- [What is required]
Please give an exact copy of every line from the one holding "Task: Click first" through the final line of the records below.

- [Entries provided]

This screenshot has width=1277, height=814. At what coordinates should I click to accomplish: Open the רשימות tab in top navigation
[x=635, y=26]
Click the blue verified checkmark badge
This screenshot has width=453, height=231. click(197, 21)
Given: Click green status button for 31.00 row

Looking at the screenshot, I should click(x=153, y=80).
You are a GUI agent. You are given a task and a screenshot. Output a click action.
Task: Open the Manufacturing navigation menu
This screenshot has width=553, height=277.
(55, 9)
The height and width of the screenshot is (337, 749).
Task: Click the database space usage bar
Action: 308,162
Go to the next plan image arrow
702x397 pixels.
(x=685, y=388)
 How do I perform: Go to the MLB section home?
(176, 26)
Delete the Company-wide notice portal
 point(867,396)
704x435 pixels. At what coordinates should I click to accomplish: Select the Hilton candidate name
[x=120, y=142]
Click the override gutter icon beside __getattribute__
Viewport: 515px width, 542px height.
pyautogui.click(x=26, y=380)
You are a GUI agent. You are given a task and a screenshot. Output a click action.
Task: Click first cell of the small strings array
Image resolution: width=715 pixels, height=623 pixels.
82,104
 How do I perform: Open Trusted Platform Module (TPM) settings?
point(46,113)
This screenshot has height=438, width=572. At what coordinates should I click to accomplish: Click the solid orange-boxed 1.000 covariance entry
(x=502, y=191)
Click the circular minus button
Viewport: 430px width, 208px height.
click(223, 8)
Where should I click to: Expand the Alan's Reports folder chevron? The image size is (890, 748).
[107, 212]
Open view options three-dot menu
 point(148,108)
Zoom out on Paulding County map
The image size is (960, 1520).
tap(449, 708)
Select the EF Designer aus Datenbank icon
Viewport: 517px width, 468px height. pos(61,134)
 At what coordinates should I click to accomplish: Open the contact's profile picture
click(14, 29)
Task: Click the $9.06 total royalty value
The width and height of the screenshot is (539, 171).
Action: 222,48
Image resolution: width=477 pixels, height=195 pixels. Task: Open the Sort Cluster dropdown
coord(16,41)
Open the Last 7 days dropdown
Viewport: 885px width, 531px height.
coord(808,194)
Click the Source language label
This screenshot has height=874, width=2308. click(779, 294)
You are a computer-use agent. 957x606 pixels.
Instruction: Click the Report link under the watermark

- [Answer space]
Task: Click first cell of the small strings array
Image resolution: width=715 pixels, height=623 pixels.
82,104
 How do I perform: Open Trusted Platform Module (TPM) settings?
point(46,113)
This screenshot has height=438, width=572. At what coordinates should I click to accomplish: Click the solid orange-boxed 1.000 covariance entry
(x=502, y=191)
Click the circular minus button
Viewport: 430px width, 208px height.
click(223, 8)
Where should I click to: Expand the Alan's Reports folder chevron? The image size is (890, 748).
[107, 212]
Open view options three-dot menu
 point(148,108)
Zoom out on Paulding County map
The image size is (960, 1520).
tap(449, 708)
Select the EF Designer aus Datenbank icon
Viewport: 517px width, 468px height. pos(61,134)
 At what coordinates should I click to accomplish: Open the contact's profile picture
click(14, 29)
Task: Click the $9.06 total royalty value
The width and height of the screenshot is (539, 171).
Action: 222,48
Image resolution: width=477 pixels, height=195 pixels. Task: Open the Sort Cluster dropdown
coord(16,41)
Open the Last 7 days dropdown
Viewport: 885px width, 531px height.
coord(808,194)
Click the Source language label
This screenshot has height=874, width=2308. click(779, 294)
You are a computer-use agent. 957x606 pixels.
Instruction: Click the Report link under the watermark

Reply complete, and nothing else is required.